Baca juga:  Deklarasi Budaya Kerja TAKSU, Aktualisasi Peningkatan Pelayanan Publik

Walau demikian tantangannya juga banyak dari peristiwa G30S PKI, bom Bali satu dan dua, dualisme PHDI, beralihnya desa pekraman menjadi desa adat dengan majelisnya, adanya pandemi Covid-19 selama 2,5 tahun yang membuat ekonomi Bali mati suri, karena pariwisata Bali adalah satu satunya anak emas kesayangan Bali, anak yang paling pintar cari uang, hingga pertanian sebagai kembaran pariwisata juga dianaktirikan, hingga Bali lupa bahwa daya tarik pariwisata budaya Bali adalah bentang wilayah atau lanskapnya, seperti pelinggih meru di Danau Beratan dengan latar belakang pegunungan, Pura Besakih dengan latar belakang gunung Agungnya, demikian pula dengan pantai dengan latar belakang samudranya, demikian pula dengan konsep kawasan suci Pura Pura di Bali dengan keyakinan adanya para dewa, yang menyebabkan sebutan Bali “the island of gods”.

Baca juga:  Quo Vadis Modernisasi Pertanian

Lahan pertanian yang punya lanskap yang indah menghijau dan adakalanya menguning ,kini mulai beralih fungsi hingga palemahan Bali mulai memudar, demikian pula pertumbuhan penduduk pendatang yang begitu capat dan berbaurnya berbagai budaya mulai memudarkan konsep pawongan dan parhyangan Bali. Orang Bali terus sibuk dengan ritual keagamaan memuja dan memuji Hyang Widhi dan Bhatara Kawitan masing masing hingga lupa beryadnya untuk leluhur berupa kehidupan lain (sarwa prani) seperti atmosfer, air, tanah, tanaman, hewan, kehangatan sosial, keseimbangan dan keharmonisan hubungan dengan alam dan lingkungan, semuanya kini rasanya tertinggal sekedar hidup dalam wacana (story telling).

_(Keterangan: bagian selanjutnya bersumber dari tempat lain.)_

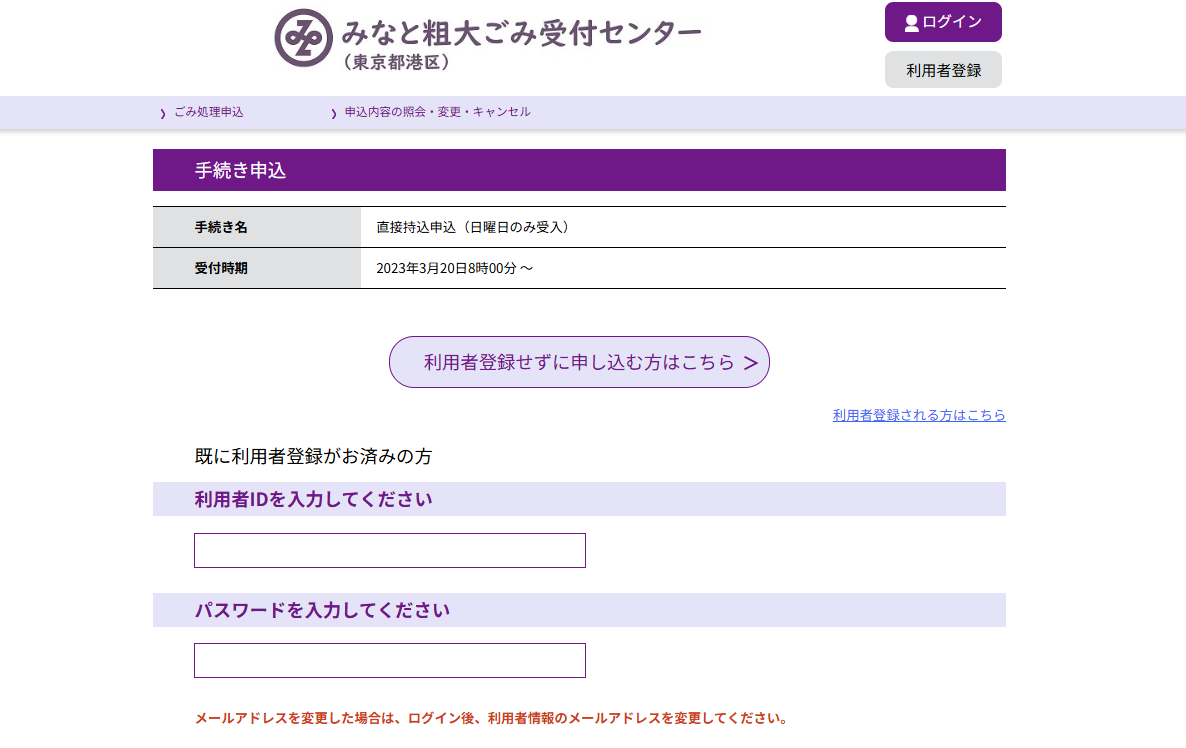The height and width of the screenshot is (748, 1186).
Task: Click the 手続き申込 purple header bar
Action: (x=579, y=170)
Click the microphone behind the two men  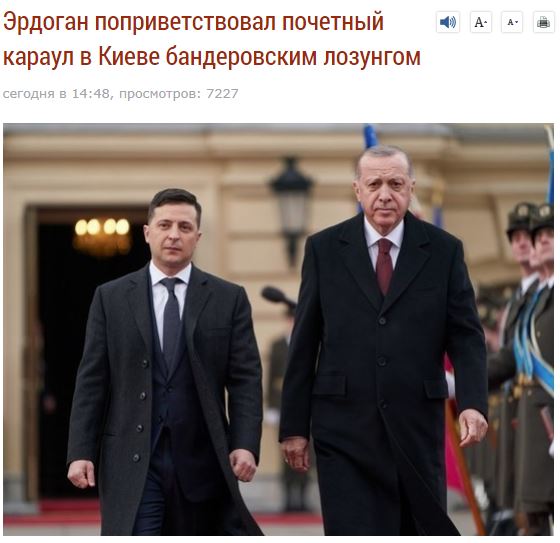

Masa lalu masa penciptaan nilai/ value creation yang berorientasi jangka panjang, masa kini kebijakan lahir untuk kepentingan jangka pendek dan sesaat, terlebih lagi masa republik dan kekuasaan musiman lima tahunan yang sulit untuk mengisi jiwa pembangunan budaya phisik hingga pembangunan Bali “mataksu” , yang saat ini hanya diisi dengan pencitraan sesaat, seperti “marketing creation” yang hanya mengikuti perkembangan pasar dan warna baju (idealisme kelompok penguasa) yang berganti ganti secara politik hingga melupakan kulit sebagai manusia Bali.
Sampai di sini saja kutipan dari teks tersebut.